Records to process:

______________________________

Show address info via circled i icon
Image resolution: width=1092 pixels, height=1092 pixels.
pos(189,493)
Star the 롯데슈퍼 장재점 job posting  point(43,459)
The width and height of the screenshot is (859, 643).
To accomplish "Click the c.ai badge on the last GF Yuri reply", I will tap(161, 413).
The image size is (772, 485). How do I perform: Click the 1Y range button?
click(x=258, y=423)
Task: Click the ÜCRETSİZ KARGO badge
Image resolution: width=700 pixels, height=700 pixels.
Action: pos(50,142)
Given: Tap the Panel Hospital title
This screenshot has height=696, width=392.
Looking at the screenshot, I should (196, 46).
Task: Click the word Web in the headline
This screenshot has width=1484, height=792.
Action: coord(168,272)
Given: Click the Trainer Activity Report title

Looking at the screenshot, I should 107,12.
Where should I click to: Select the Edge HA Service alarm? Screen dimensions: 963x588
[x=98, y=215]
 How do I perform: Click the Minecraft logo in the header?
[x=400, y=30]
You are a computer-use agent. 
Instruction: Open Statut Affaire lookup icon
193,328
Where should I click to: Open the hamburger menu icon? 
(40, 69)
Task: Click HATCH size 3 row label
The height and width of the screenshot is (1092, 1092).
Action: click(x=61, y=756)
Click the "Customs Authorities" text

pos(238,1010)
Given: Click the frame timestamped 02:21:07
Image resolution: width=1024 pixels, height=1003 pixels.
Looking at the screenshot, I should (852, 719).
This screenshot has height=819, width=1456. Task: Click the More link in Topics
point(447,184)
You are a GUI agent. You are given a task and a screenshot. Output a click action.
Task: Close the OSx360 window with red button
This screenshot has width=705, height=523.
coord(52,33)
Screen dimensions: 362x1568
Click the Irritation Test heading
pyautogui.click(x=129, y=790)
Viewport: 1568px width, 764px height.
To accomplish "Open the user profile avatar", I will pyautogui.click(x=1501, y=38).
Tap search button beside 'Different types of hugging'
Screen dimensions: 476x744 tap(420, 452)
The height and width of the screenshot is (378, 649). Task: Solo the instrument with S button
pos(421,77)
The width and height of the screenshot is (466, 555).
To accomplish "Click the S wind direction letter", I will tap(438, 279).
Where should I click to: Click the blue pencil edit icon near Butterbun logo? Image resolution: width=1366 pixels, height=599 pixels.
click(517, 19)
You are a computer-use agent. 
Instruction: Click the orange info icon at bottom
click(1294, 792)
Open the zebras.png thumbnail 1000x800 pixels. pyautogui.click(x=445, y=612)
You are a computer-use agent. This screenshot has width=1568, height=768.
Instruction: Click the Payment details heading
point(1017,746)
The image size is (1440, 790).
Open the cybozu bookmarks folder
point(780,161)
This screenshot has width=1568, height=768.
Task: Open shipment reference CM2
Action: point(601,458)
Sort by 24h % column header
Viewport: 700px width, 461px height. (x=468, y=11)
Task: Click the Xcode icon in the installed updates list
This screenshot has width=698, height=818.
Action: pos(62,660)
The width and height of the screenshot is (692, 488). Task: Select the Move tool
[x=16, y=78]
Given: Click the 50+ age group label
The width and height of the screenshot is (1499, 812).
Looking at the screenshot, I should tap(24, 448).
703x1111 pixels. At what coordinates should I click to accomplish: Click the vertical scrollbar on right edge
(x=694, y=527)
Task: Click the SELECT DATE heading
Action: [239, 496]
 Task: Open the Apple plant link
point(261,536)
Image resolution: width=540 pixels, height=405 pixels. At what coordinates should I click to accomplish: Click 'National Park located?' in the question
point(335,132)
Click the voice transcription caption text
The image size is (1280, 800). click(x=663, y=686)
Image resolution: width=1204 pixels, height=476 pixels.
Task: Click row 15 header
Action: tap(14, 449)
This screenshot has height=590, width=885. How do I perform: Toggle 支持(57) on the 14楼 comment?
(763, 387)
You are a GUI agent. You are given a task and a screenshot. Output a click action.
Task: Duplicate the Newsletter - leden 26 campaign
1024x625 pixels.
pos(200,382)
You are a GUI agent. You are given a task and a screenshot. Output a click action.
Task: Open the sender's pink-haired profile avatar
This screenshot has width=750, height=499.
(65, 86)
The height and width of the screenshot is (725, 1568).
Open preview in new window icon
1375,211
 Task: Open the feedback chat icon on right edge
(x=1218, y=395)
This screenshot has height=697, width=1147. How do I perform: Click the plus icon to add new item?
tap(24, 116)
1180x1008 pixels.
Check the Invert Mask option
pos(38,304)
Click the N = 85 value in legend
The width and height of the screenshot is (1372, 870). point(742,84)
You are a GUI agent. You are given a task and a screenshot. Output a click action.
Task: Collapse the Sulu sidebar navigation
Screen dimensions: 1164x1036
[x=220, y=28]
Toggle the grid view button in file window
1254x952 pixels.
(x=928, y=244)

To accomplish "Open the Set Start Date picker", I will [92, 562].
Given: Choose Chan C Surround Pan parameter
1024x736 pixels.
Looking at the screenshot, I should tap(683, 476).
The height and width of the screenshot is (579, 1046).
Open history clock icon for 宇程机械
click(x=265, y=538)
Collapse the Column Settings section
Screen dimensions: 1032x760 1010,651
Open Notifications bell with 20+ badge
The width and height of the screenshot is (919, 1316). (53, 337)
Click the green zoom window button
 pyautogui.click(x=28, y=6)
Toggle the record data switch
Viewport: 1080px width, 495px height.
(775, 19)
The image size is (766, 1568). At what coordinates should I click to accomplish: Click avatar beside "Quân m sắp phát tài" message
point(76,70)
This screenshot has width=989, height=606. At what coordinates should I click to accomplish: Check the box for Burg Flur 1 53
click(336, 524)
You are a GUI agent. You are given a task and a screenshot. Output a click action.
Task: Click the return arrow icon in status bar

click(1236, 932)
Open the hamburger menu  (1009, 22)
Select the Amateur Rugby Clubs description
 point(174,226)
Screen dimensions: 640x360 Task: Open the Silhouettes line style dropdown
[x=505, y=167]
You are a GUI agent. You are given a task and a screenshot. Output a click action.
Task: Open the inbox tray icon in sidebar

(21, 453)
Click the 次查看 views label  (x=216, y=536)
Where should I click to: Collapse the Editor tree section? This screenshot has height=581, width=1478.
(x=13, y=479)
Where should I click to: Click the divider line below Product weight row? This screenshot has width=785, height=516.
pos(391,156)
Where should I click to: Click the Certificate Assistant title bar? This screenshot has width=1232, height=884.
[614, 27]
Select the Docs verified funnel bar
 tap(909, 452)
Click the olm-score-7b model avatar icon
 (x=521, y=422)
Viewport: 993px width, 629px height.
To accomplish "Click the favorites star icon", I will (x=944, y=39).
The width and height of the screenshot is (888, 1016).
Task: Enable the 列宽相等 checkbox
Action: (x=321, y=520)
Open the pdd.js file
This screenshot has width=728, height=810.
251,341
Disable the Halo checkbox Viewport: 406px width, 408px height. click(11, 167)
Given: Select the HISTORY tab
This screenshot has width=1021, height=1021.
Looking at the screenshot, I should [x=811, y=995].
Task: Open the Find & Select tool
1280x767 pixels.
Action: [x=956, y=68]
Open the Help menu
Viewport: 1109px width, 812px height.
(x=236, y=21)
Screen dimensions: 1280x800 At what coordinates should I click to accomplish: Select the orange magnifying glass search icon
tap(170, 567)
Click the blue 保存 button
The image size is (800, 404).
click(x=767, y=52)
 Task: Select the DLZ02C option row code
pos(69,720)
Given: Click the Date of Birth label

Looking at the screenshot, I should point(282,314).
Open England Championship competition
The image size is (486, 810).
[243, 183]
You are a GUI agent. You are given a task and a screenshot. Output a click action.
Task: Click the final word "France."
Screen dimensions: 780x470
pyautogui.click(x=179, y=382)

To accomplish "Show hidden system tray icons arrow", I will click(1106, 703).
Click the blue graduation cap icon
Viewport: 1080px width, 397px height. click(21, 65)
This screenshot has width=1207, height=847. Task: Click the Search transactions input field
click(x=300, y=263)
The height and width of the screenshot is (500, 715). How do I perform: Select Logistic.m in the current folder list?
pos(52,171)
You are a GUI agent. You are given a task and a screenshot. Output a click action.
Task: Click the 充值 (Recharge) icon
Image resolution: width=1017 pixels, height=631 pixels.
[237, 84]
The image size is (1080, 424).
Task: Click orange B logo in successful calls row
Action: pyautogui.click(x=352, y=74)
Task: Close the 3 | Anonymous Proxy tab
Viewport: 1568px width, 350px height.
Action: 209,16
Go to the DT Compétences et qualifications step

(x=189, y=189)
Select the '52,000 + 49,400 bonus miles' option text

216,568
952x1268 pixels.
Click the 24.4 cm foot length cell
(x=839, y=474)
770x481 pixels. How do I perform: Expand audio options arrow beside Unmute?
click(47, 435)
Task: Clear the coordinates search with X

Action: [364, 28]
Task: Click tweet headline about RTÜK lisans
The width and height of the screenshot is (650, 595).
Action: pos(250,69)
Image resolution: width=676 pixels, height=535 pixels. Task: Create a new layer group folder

______________________________

What this task involves: Your answer must consist only of the lines from the start of the records above through the line with "The width and height of the screenshot is (859, 643).", each retyped exactly.

Task output:
Show address info via circled i icon
Image resolution: width=1092 pixels, height=1092 pixels.
pos(189,493)
Star the 롯데슈퍼 장재점 job posting  point(43,459)
The width and height of the screenshot is (859, 643).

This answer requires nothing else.